Но Терра отпрянул, словно перед ним разверзлась пышущая пламенем бездна. На лице ужас, нескладные руки умоляюще стиснуты.
— Я был поражен слепотой. Я богом отринутое чудовище! — с невыразимой мукой выдавил он.
— Верно, — сказал император. — Ну, успокойтесь. Хорошо, что я вовремя спохватился. — Обращаясь к окружающим: — Мне сразу показалось странным, как это дело легко налаживается. — Опять к Терра, уже со смехом: — Вот выкинул штуку! — Стоявшие в непосредственной близости засмеялись тоже. — Хотел отменить смертную казнь! Ловкий малый, только глуповат. — Удар по ляжкам, знак, что и стоящие поодаль могут смеяться, а затем сквозь смех: — Отменить смертную казнь! Террористы подумали бы, что я спятил. А если ты мне когда-нибудь дашь пощечину, Флеше? И тогда увильнешь от харакикирики?
Генерал-адъютант успокоил его величество на этот счет, и они вместе продолжали смеяться.
Терра, прикованному к полу, казалось, что он бежит и хохот, как внезапный морской прилив, настигает, опрокидывает его.

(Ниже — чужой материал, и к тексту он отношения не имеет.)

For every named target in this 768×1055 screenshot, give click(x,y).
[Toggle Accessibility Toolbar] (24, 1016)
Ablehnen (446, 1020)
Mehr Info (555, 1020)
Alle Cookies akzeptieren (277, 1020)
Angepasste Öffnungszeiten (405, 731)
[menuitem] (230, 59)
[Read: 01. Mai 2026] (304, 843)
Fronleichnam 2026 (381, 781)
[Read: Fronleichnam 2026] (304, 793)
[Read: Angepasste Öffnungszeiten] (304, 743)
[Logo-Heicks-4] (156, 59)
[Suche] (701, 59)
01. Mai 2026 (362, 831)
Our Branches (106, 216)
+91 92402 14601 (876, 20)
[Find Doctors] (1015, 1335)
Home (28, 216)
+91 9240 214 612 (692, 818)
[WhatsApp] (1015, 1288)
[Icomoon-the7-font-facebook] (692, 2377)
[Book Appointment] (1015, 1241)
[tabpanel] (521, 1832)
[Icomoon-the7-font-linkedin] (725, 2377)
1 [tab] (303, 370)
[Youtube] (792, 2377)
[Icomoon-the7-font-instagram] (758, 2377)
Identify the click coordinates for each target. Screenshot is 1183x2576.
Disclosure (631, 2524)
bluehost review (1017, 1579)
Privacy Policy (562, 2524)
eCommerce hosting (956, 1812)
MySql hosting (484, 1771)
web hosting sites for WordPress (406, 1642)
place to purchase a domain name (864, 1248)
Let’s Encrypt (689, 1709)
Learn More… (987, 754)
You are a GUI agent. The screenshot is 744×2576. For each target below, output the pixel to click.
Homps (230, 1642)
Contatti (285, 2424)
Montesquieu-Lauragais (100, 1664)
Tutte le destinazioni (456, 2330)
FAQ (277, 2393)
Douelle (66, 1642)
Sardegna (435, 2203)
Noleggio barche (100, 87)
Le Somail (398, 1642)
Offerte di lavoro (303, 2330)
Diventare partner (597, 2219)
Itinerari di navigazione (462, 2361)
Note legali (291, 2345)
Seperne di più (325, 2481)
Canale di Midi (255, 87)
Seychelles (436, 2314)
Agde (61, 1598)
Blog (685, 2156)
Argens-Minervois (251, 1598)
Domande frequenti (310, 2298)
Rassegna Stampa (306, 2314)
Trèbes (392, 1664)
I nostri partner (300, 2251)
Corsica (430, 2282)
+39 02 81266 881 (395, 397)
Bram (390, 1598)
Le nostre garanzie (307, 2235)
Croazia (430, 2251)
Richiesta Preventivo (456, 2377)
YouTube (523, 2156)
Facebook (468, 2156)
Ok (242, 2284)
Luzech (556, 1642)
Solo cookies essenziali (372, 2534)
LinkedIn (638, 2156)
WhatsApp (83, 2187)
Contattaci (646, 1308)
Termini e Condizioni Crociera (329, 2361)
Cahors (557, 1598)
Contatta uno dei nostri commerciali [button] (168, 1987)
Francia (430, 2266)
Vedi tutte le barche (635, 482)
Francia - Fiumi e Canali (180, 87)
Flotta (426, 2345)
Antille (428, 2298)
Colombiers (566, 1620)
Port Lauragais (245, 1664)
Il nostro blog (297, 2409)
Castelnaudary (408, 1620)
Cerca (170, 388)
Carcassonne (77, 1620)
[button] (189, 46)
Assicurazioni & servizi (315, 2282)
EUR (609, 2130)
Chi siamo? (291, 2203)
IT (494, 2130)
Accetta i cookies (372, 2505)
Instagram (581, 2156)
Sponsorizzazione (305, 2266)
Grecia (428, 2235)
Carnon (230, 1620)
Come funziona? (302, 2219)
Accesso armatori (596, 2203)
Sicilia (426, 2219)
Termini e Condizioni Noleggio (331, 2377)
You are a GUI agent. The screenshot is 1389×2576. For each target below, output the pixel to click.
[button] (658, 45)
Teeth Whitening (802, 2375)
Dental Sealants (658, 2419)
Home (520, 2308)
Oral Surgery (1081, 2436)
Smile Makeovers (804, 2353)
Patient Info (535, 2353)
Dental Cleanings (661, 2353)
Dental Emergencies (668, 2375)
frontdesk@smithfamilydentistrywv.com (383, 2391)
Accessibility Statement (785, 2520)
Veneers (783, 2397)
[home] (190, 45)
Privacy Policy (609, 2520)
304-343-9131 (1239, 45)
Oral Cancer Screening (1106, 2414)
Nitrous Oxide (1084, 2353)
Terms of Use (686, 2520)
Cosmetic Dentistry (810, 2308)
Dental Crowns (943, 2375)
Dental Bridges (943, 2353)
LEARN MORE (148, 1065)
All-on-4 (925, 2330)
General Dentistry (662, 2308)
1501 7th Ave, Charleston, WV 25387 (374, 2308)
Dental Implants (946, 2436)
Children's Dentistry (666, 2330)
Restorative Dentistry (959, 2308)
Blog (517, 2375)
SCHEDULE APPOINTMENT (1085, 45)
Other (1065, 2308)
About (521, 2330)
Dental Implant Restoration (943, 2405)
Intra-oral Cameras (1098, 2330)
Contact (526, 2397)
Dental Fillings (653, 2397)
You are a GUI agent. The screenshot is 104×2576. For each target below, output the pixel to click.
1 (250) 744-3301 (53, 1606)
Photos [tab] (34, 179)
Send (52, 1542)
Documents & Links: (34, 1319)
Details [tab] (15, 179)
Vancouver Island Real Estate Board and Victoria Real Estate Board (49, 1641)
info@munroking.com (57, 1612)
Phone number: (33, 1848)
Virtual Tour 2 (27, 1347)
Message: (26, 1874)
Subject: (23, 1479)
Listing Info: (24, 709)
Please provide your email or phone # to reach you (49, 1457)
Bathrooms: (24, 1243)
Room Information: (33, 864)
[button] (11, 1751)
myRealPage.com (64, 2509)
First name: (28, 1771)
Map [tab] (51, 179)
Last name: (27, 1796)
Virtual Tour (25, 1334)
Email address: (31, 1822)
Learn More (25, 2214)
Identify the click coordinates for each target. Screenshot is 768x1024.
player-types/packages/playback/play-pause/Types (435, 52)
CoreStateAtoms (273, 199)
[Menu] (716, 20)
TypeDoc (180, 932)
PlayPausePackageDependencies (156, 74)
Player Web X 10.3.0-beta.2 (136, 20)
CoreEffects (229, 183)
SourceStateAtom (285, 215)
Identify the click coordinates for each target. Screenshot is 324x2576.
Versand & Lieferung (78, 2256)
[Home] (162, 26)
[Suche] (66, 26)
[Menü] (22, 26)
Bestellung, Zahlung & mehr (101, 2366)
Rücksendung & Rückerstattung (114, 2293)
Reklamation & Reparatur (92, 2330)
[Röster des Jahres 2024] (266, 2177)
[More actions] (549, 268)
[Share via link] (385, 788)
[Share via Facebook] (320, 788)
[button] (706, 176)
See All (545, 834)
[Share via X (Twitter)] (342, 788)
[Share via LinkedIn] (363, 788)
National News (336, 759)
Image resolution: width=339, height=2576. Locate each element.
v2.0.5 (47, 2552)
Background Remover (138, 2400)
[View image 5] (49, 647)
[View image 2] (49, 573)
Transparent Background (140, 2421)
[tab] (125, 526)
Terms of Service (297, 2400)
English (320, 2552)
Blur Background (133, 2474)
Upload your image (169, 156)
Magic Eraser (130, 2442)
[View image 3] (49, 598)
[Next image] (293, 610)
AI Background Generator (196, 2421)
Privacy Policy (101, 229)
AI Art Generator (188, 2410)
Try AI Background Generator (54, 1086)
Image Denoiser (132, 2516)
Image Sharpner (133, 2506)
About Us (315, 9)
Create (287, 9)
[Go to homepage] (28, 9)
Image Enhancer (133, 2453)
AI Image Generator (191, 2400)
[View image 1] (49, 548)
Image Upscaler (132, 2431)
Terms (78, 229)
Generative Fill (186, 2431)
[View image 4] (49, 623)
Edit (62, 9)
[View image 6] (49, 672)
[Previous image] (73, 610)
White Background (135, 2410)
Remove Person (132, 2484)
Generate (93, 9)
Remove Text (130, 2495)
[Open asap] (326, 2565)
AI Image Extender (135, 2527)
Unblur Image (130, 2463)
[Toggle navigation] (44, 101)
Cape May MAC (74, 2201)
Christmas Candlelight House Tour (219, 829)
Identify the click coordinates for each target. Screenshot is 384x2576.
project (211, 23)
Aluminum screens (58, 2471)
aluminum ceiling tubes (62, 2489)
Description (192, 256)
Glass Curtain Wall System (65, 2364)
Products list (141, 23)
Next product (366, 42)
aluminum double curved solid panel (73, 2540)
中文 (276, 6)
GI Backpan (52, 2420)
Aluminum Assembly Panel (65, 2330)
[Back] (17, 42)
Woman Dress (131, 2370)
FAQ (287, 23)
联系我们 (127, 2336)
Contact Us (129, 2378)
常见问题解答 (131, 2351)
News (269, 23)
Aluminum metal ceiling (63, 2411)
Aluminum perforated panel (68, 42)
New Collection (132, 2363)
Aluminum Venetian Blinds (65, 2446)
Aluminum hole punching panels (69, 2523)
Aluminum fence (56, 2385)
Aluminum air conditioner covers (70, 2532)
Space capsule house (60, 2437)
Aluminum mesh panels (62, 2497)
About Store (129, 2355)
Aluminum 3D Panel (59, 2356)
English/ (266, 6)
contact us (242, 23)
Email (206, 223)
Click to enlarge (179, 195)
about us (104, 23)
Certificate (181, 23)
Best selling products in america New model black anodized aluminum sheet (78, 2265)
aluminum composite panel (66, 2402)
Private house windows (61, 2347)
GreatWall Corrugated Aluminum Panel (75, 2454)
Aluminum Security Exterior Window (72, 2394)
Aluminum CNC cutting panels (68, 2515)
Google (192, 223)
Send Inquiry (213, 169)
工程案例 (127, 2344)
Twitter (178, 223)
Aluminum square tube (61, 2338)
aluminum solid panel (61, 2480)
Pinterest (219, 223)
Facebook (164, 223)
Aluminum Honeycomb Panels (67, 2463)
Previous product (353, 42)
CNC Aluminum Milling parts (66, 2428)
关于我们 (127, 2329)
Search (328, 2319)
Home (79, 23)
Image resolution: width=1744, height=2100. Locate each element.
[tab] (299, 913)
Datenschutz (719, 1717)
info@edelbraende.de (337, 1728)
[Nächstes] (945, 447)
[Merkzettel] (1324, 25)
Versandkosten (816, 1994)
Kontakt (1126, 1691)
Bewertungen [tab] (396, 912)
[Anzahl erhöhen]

Громче всех звучал чей-то визгливый голосок: Толлебен. Он отбросил осторожность и смеялся. Что теперь может значить для него такой противник! Алисы не было видно. «Она даже посмеяться не захотела. Значит, всему конец». Вдруг его взгляд в борьбе за последние остатки человеческого достоинства наткнулся на лицо, серьезное как смерть и потому такое же желанное, как она. Лицо принадлежало Кнаку. Промышленник безмолвно кивнул ему, оба выбрались из толпы. Никто не препятствовал уходу Терра; ему стало ясно: смех царедворцев относился не к нему. Он относился к императору. Императору надлежало видеть их смех, как надлежало слышать из их уст слово: «Гений»! Они смеялись в поте лица своего.